Anxiety in its mildest form can be an annoyance, but some Alabama residents find it to be much worse. Extreme anxiety can make it very difficult to navigate through life, affecting social interactions and crippling the ability of a person to make a good living. While anxiety is a qualifying disorder for Social Security Disability, like any major mental disorder, you need to be ready to explain how your anxiety disables you.
According to the Social Security Administration (SSA), disabling anxiety has to meet certain criteria. A person with anxiety may have problems sleeping or, conversely, become tired frequently. Anxiety also makes it hard for some people to concentrate, retain newly learned information, organize personal time, interact with other individuals, and adapt to new circumstances.
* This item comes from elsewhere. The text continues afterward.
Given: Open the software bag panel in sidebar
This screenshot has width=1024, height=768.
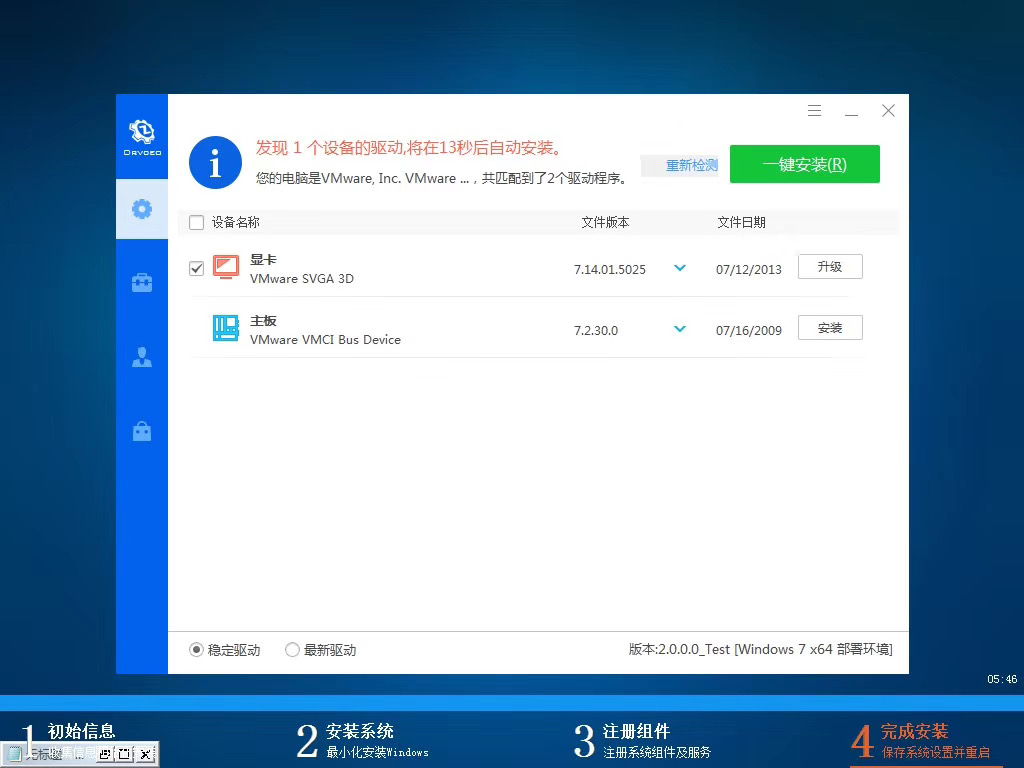Looking at the screenshot, I should [141, 430].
All of these can make it hard to maintain a good quality of life.
Anxiety also qualifies as a disability if it is considered to be a serious and persistent malady. The SSA will determine if this is the case by whether an applicant has medical documentation showing a history of anxiety for at least two years. Documentation also has to show that the applicant has gone through treatment or therapy to try and lessen the effects of the anxiety, and that the anxiety sufferer does not possess great capacity to adjust to new life changes or demands.
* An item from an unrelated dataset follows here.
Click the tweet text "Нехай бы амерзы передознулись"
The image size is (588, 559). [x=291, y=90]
In addition to general anxiety, other forms of mental disturbances that may be associated with anxiety can have disabling effects. Some people suffer from unwanted thoughts and devote a lot of time and energy to stopping them or to stopping their anxiety in general. Anxiety can also play a role in causing people to be afraid of circumstances such as taking public transportation or going out in public, and as a result, the anxiety sufferer will try to avoid them.
Demonstrating the extent of disabling anxiety is important to gain approval of disability benefits. The needs of Social Security Disability applicants will vary, so do not read this article as legal advice; only as general information on this topic.